Exiting Falkenstrasse and walking in the direction of the Sternschanze train station, the air around him was lighter, the humidity having abated a little. Rain still soaked lifelessly into the pavements, while drops speckled each bicycle that Faber passed, their wheels or frames chained to lampposts or street signs. Pulling out an mp3 player, he unwound the earphones – picturing simultaneously the reels of magnetic tape that lay in his apartment back in Berlin – and plugged the buds into his ears. Scrolling through the Thornton recordings, he found the tape that he had last been listening to, labelled Apr. 94 and pressed play.

My dear Hans,

Firstly, and in response to your eruditely-composed English question: No. [A cough sputtered into the Dictaphone] I no longer think of any individual location, its inhabitants, topography, and cultural artifice, as home. Patriotism is at home neither in my bones nor in my heart. Neither, I believe (not that you asked), is it in Mr. Delaney’s character.  In his latest excuse for an adventure, the intrigue comes in large part due to his surrounding himself with foreignness. The book will be set here in Berlin. (You and your promotional people will, I’m sure, be glad to hear this. The cultural translation will be so much easier).

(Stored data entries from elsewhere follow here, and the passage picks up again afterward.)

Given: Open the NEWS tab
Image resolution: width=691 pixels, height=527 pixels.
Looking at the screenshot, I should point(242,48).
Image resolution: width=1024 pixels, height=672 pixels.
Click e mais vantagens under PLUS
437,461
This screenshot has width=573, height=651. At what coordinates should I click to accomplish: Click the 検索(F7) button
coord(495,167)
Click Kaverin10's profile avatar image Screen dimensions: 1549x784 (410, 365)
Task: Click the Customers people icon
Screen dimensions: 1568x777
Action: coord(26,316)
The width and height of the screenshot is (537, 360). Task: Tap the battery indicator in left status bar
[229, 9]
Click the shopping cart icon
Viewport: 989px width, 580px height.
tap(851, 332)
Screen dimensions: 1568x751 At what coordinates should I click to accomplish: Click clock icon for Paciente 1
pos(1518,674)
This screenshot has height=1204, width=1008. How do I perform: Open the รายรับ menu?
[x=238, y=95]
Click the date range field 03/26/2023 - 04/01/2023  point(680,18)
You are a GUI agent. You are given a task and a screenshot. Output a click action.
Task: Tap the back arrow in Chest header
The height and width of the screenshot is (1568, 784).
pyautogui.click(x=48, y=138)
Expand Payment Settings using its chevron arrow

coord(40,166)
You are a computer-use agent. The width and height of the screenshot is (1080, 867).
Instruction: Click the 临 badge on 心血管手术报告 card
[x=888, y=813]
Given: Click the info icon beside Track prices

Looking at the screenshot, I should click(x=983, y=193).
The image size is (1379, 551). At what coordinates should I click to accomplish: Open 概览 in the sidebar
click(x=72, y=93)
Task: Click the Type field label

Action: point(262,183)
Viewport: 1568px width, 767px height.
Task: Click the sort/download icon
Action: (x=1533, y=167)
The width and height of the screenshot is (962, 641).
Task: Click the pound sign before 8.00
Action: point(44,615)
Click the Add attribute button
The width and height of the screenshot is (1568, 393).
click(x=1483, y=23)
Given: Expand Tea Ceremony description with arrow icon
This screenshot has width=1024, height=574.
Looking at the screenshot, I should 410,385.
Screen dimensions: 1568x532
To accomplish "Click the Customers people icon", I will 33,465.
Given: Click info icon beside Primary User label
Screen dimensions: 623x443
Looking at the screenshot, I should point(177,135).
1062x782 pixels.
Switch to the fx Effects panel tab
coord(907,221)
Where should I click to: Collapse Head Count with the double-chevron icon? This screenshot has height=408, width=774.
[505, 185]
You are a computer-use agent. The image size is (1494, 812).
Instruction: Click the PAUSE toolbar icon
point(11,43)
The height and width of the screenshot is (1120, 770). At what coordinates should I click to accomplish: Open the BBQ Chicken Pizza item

Cars skated past Faber and the recording gave way to static. The gentle rush of rainfall against tyres complemented the hiss of dead air around Charles Thornton.

*        *        *

Watson and Helga stood as Faber reached their table. Helga was in her late fifties, but like so many German women she possessed the air of someone much younger. Her hair was carefully bobbed and dyed a deep red, her skin pale and flat. In many ways a negative image of Lionel Watson, though Faber.

She shook his hand, smiling and squinting her eyes as she did so. Her clothes were overly elegant, making Faber self-conscious in his plain black t-shirt.

As they sat, she said: “You are here to research with Lionel, yes?” The two men exchanged glances and Faber nodded.

“Yes, I’m a postgrad at Warwickshire University. I’m studying American literature, and Lionel -” he stumbled over the name. “Lionel offered his help.”

“What do you research?” Helga said.

“Well, my thesis work is on detective literature.” She stiffened a little, leaned back as a waitress placed a glass of sake in front of her. Faber had come this far. He took his chance and, while she was distracted, said: “on Charles Thornton, specifically.”

A pause fell across the room like a smothering pillow.

“Mr. Faber,” she said as the server withdrew. “Charles died eleven years ago, and though he did teach me some wonderful turns of phrase, and saw fit to pay me rather too much for my services as a secretary, I really have nothing more that I can give to the academic community or to his supposed estate in America that I haven’t already given.”

Faber nodded and tried to appear contrite. “I have no letters or manuscripts, no amazing revelations about his life in Berlin. I’m sorry.”

“But he was working on another novel, wasn’t he?”

“Look, Mr. Faber,” Watson interrupted. “Maybe this wasn’t such a good idea.”

Helga raised a hand. “Yes, he was. But I don’t have a copy of it. He only had one copy, and that had been sent to Lichttrager, his publisher, several weeks before he died.”

Faber knew that the publisher would never give him access to the manuscript. Helga was his only chance. “The last Ray Delaney novel, Mrs. Watson. Even a glimpse at it would help me more than you could imagine. Maybe a phone call from Helga Schnatterer would help to loosen Lichttrager’s filing cabinets?”

“A brand new turn of phrase.” Helga looked rueful. She asked: “How long are you going to be in Hamburg?”